The final track on the disc suddenly winds on the clock by more than three decades, and Jun Märkl concludes the disc with a performance of the ubiquitous Siegfried Idyll, the only purely orchestral essay of Wagner’s full maturity. As is well known, the original scoring was for a chamber ensemble of only thirteen instruments, and major Wagnerian conductors such as Solti and Klemperer championed the work in that version. Others, such as Marriner, adopted a compromise between the chamber and full orchestral versions (and the only difference lies in the number of strings employed), contrasting solo strings in the opening and closing sections with a richer romantic palette in the central passages. Here Märkl seems to adopt a different sort of compromise, using a reduced string section to balance the wind players; but he seems to have been let down somewhat by his recording engineer (Tim Handley), since the strings sound as if they are positioned behind the wind, and the latter sometimes come forward in prominence in a balance that sounds far from natural. Märkl also adopts a very free approach to tempo, exaggerating the relatively minor fluctuations that Wagner indicates in the score; and he breaks into isolated phrases the continuous lines that Wagner seems to require in his massively extended slurs stretching over many bars. But then Wagner in his own writing on the art of conducting recommends the adjustment of pace as a technique to be adopted in all music (not just his own), and the reaction of the listener will inevitably be a personal one, rather than a simple matter of absolutes. In the past I have frequently enjoyed Märkl’s sometimes idiosyncratic approach to familiar scores, as in his Naxos box of Debussy; here I am less convinced. In a live performance the ‘personal touch’ would be welcome, but I suspect that on repeated hearings they might grow wearisome. But then, ardent Wagnerites who wish to explore the rare material on this disc will probably already have multiple versions of the Siegfried Idyll in their collections, and this fresh approach might well be welcome as providing an occasional sense of variety.

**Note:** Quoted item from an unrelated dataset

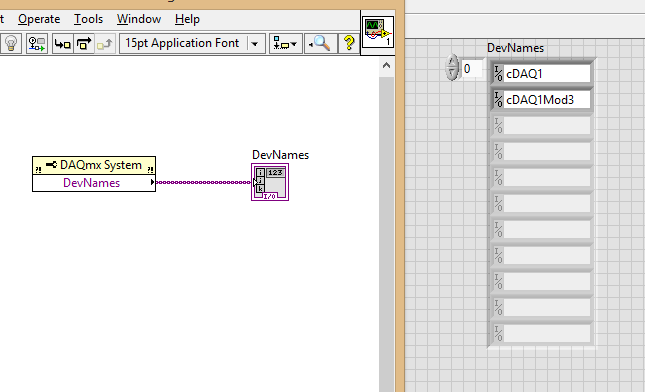Viewport: 651px width, 392px height.
Task: Click the step into button
Action: pos(63,43)
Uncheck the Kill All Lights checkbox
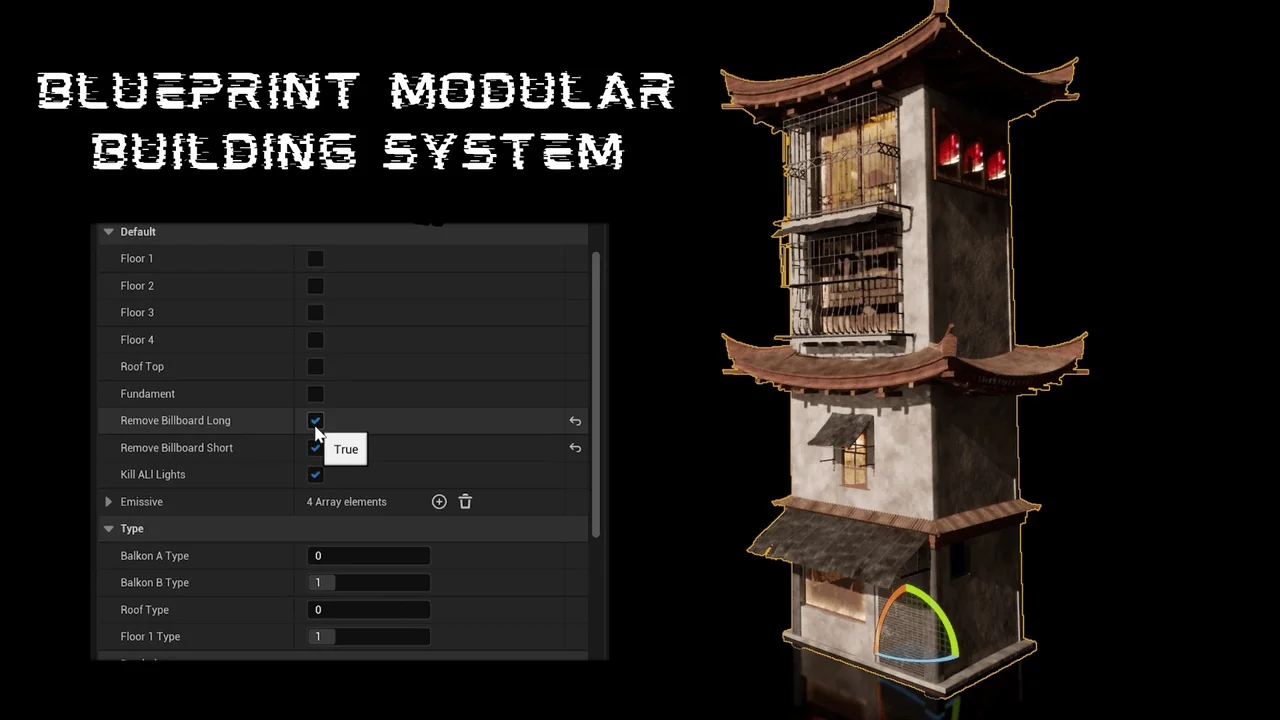This screenshot has height=720, width=1280. pos(315,475)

Apart from my concerns about the recorded balance in the final track, the sound on this disc is excellent, lively and well observed; and the playing is excellent too, as good as any I have heard in performances of the Feen and Liebesverbot overtures. The notes by Katy Hamilton are informative, and come not only in English but in German translation. The Christopher Columbus should be attractive to more than just Wagner completists, and the first of the two concert overtures – while showing how far the young Wagner had to travel – has a fresh sense of innocence which is appealing. It would make a marvellous conundrum for those putting together musical quizzes, but I would be surprised if anyone guessed who actually wrote it.

Interestingly the major competition for this issue comes from Naxos themselves, in the form of a 2004 CD which also contained the two operatic overtures as well as Columbus and Enzio. This was conducted by Alexander Rahbari with the Malaga Philharmonic Orchestra, and its existence may well serve to explain why there has been a delay of five years in issuing this new disc. But the string playing there does not measure up to the skill of the Leipzig forces here, and the recording on this new release is also superior. And the presence of the two early concert overtures should appeal to all Wagnerophiles.